▶ **TASK TO COMPLETE**
An exact copy of the listing below is required.

---------- DATA LISTING ----------

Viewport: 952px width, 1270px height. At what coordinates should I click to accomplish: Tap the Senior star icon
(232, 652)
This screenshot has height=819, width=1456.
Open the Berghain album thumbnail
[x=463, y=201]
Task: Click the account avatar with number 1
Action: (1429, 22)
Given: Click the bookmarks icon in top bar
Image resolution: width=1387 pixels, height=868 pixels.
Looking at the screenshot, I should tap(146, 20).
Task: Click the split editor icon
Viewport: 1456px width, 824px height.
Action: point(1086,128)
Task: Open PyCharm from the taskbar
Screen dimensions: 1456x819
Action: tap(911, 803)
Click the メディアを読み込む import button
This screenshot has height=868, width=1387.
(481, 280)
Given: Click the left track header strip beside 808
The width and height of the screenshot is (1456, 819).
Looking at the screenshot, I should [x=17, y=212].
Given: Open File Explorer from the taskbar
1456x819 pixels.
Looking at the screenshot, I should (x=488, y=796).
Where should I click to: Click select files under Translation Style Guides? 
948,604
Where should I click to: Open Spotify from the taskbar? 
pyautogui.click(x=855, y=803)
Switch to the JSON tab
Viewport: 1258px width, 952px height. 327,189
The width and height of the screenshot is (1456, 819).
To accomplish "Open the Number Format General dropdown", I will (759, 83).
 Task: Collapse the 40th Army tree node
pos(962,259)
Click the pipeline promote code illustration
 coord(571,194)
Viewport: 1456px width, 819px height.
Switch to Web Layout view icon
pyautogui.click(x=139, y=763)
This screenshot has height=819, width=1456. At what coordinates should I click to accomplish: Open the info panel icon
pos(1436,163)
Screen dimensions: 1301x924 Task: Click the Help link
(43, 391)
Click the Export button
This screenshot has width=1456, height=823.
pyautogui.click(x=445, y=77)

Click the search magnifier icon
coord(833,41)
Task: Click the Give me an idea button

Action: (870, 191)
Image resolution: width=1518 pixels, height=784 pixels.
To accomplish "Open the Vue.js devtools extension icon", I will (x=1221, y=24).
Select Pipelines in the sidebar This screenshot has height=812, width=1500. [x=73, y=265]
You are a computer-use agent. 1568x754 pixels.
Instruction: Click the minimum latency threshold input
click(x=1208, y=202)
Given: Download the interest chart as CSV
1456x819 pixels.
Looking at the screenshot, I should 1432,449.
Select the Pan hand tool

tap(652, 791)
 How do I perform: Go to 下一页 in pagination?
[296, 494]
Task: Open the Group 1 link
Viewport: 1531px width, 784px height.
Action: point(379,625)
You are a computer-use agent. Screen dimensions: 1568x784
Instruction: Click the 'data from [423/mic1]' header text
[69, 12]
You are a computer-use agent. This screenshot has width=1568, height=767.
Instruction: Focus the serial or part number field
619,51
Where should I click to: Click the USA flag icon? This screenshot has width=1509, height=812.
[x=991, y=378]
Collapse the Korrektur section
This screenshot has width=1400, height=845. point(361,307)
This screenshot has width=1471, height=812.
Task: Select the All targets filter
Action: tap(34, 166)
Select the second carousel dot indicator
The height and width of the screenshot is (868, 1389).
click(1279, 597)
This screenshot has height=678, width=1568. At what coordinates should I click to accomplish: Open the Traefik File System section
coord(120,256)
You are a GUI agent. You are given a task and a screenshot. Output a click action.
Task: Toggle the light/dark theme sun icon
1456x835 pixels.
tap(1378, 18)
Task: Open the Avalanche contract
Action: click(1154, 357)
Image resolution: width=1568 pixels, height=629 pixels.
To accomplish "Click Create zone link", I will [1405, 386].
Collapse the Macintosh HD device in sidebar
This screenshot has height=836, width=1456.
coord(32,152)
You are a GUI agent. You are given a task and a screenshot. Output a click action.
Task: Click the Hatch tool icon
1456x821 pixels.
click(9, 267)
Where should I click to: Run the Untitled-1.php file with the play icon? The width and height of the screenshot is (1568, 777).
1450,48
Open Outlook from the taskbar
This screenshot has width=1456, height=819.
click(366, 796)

----------

▶ **RESULT FOR THIS TASK**
Viewport: 952px width, 1270px height. At what coordinates should I click to accomplish: Tap the Senior star icon
(232, 652)
This screenshot has height=819, width=1456.
Open the Berghain album thumbnail
[x=463, y=201]
Task: Click the account avatar with number 1
Action: (1429, 22)
Given: Click the bookmarks icon in top bar
Image resolution: width=1387 pixels, height=868 pixels.
Looking at the screenshot, I should tap(146, 20).
Task: Click the split editor icon
Viewport: 1456px width, 824px height.
Action: point(1086,128)
Task: Open PyCharm from the taskbar
Screen dimensions: 1456x819
Action: tap(911, 803)
Click the メディアを読み込む import button
This screenshot has height=868, width=1387.
(481, 280)
Given: Click the left track header strip beside 808
The width and height of the screenshot is (1456, 819).
Looking at the screenshot, I should [x=17, y=212].
Given: Open File Explorer from the taskbar
1456x819 pixels.
Looking at the screenshot, I should (x=488, y=796).
Where should I click to: Click select files under Translation Style Guides? 
948,604
Where should I click to: Open Spotify from the taskbar? 
pyautogui.click(x=855, y=803)
Switch to the JSON tab
Viewport: 1258px width, 952px height. 327,189
The width and height of the screenshot is (1456, 819).
To accomplish "Open the Number Format General dropdown", I will (759, 83).
 Task: Collapse the 40th Army tree node
pos(962,259)
Click the pipeline promote code illustration
 coord(571,194)
Viewport: 1456px width, 819px height.
Switch to Web Layout view icon
pyautogui.click(x=139, y=763)
This screenshot has height=819, width=1456. At what coordinates should I click to accomplish: Open the info panel icon
pos(1436,163)
Screen dimensions: 1301x924 Task: Click the Help link
(43, 391)
Click the Export button
This screenshot has width=1456, height=823.
pyautogui.click(x=445, y=77)

Click the search magnifier icon
coord(833,41)
Task: Click the Give me an idea button

Action: (870, 191)
Image resolution: width=1518 pixels, height=784 pixels.
To accomplish "Open the Vue.js devtools extension icon", I will (x=1221, y=24).
Select Pipelines in the sidebar This screenshot has height=812, width=1500. [x=73, y=265]
You are a computer-use agent. 1568x754 pixels.
Instruction: Click the minimum latency threshold input
click(x=1208, y=202)
Given: Download the interest chart as CSV
1456x819 pixels.
Looking at the screenshot, I should 1432,449.
Select the Pan hand tool

tap(652, 791)
 How do I perform: Go to 下一页 in pagination?
[296, 494]
Task: Open the Group 1 link
Viewport: 1531px width, 784px height.
Action: point(379,625)
You are a computer-use agent. Screen dimensions: 1568x784
Instruction: Click the 'data from [423/mic1]' header text
[69, 12]
You are a computer-use agent. This screenshot has width=1568, height=767.
Instruction: Focus the serial or part number field
619,51
Where should I click to: Click the USA flag icon? This screenshot has width=1509, height=812.
[x=991, y=378]
Collapse the Korrektur section
This screenshot has width=1400, height=845. point(361,307)
This screenshot has width=1471, height=812.
Task: Select the All targets filter
Action: tap(34, 166)
Select the second carousel dot indicator
The height and width of the screenshot is (868, 1389).
click(1279, 597)
This screenshot has height=678, width=1568. At what coordinates should I click to accomplish: Open the Traefik File System section
coord(120,256)
You are a GUI agent. You are given a task and a screenshot. Output a click action.
Task: Toggle the light/dark theme sun icon
1456x835 pixels.
tap(1378, 18)
Task: Open the Avalanche contract
Action: click(1154, 357)
Image resolution: width=1568 pixels, height=629 pixels.
To accomplish "Click Create zone link", I will [1405, 386].
Collapse the Macintosh HD device in sidebar
This screenshot has height=836, width=1456.
coord(32,152)
You are a GUI agent. You are given a task and a screenshot. Output a click action.
Task: Click the Hatch tool icon
1456x821 pixels.
click(9, 267)
Where should I click to: Run the Untitled-1.php file with the play icon? The width and height of the screenshot is (1568, 777).
1450,48
Open Outlook from the taskbar
This screenshot has width=1456, height=819.
click(366, 796)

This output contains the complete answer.